Emis Care is not the only private company commissioned to provide the NHS Diabetic Eye Screening Programme.  InHealth – which we have already blogged about in relation to the privatised pain management service in Greater Huddersfield – delivers the NHS Diabetic eye screening service across Berkshire, Dorset, East Anglia, Essex, North West London & Portsmouth, covering 28 CCGs and nearly half a million patients.



  1. Why would Greater Huddersfield Clinical Commissioning Group avoid answering the question of who they commission to provide a diabetic eye screening service? Everywhere we are now getting told we are being consulted and the processes involved in running our local NHS are clear and open. Yet wherever we ask a question in CCG committee or make an enquiry on-line the answer is not forthcoming. What have the authorities got to hide?


    • CCGs have never commissioned diabetic eye screening. This is a national service commissioned by NHSE. The CCGs response is correct as they can’t provide information on a service they are not involved with. Not everything is a conspiracy.

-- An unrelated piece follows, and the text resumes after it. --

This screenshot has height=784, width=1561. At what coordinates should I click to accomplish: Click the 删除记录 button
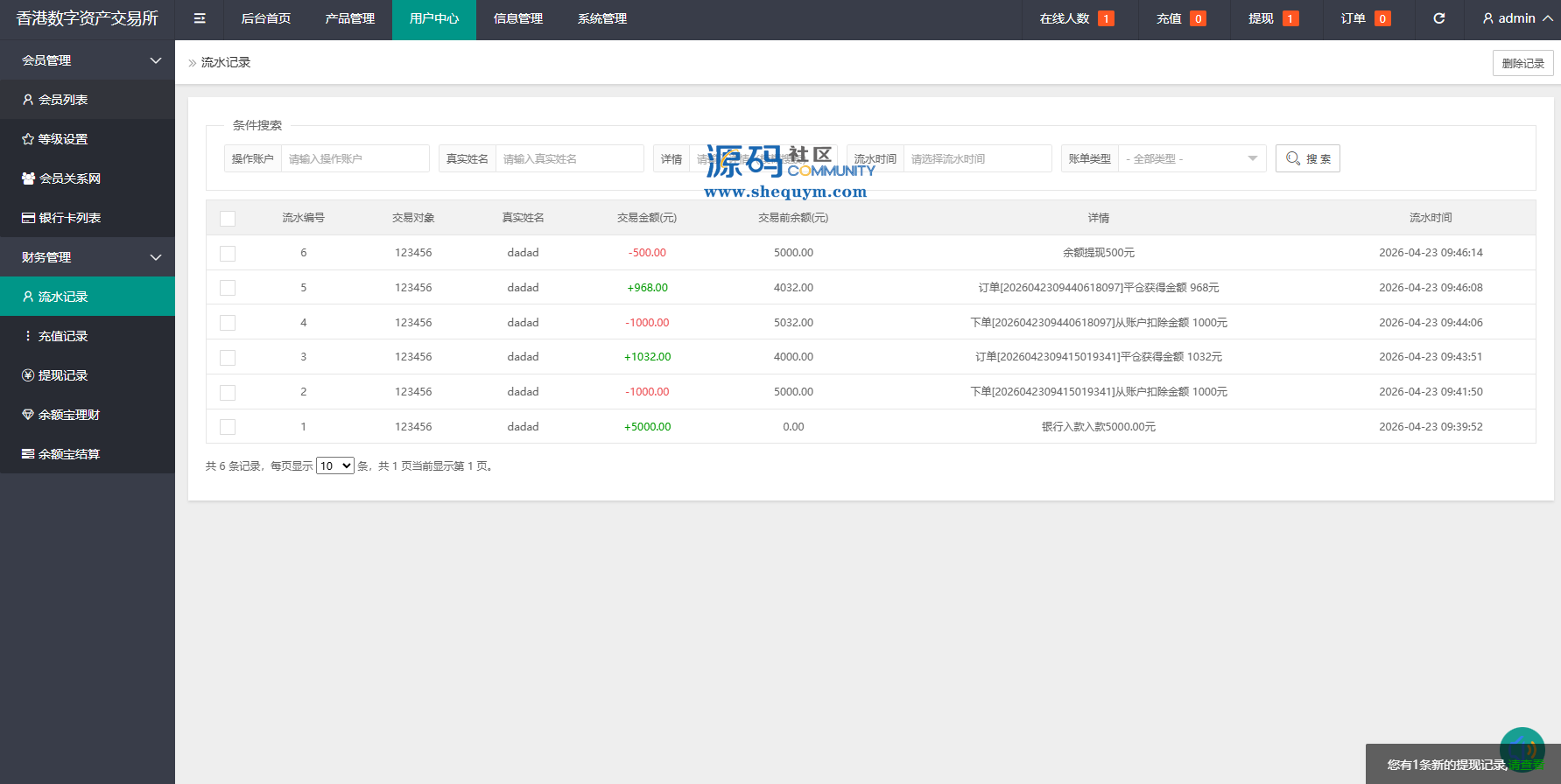point(1522,63)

  2. According to the EMIS care website.
    “The Lancashire Diabetic Eye Screening Program is provided by EMIS Care. NHS England has appointed EMIS Care to deliver the service on their behalf. This means your diabetic eye screening programme is still an NHS screening service but will be delivered by EMIS Care in partnership with the NHS”.

    the private providers EMIS are thus delivering the service on behalf of the NHS.
    It was previously provided by The NHS in Lancashire (East Lancashire and Preston, Chorley and South Ribble) but these were stripped of the service in October 2016 and handed to EMIS Ltd.
    So it appears the merger enabled NHS England to do the commissioning instead of each individual CCG.

    that’s what could happen in future with services commissioned by commissioning support units (CSUs) with CCGs being micro-health insurers under accountable care organisations. After all Prior to 1 April 2013, NHS England was known as the NHS Commissioning Board….

    Liked by 1 person

  3. I do think that everyone is missing the point here. The implication is clearly that diabetic retinopathy screening used to be provided by the mainstream NHS and that it has somehow been privatised recently and by some dastardly and underhand process of NHS England. This is simply untrue. Historically, where diabetic retinopathy screening was commissioned within the NHS at all, it was commissioned piecemeal by the former Primary Care Trusts from individual high street opticians’ practices, who are of course private contractors to the NHS.

    The West Riding and Craven Diabetic Eye Screening Programme is simply an attempt by the North Regional Office of NHS England (it’s not a nationally commissioned service as suggested by a previous poster) to organise and standardise what had sometimes been a rather scrappy service within Yorkshire.

    EMIS, incidentally, stands for Egton Medical Information Systems. EMIS are an offshoot from a general practice database company originally developed in his spare time by a country GP from Egton near Whitby in North Yorkshire. None of what has happened is as Machiavellian as some people seem to want to make it sound. Sorry if that’s not what you wanted to hear.


  4. Diabetic screening in Bolton was provided by Royal Bolton hospital – an integrated service with a footcheck and in a couple of convenient locations . This integrated service has now been split up from April 2019 and Health Intelligence subside of Inhealth formerly Care Uk have got the eye service in two huge contracts covering all 10 boroughs of Greater Manchester. Some locations for the new privatized service involve two bus rides for old frail people and they are inclined not to take up appointments. Retrograde step and what is happening to the legal rights of patient choice?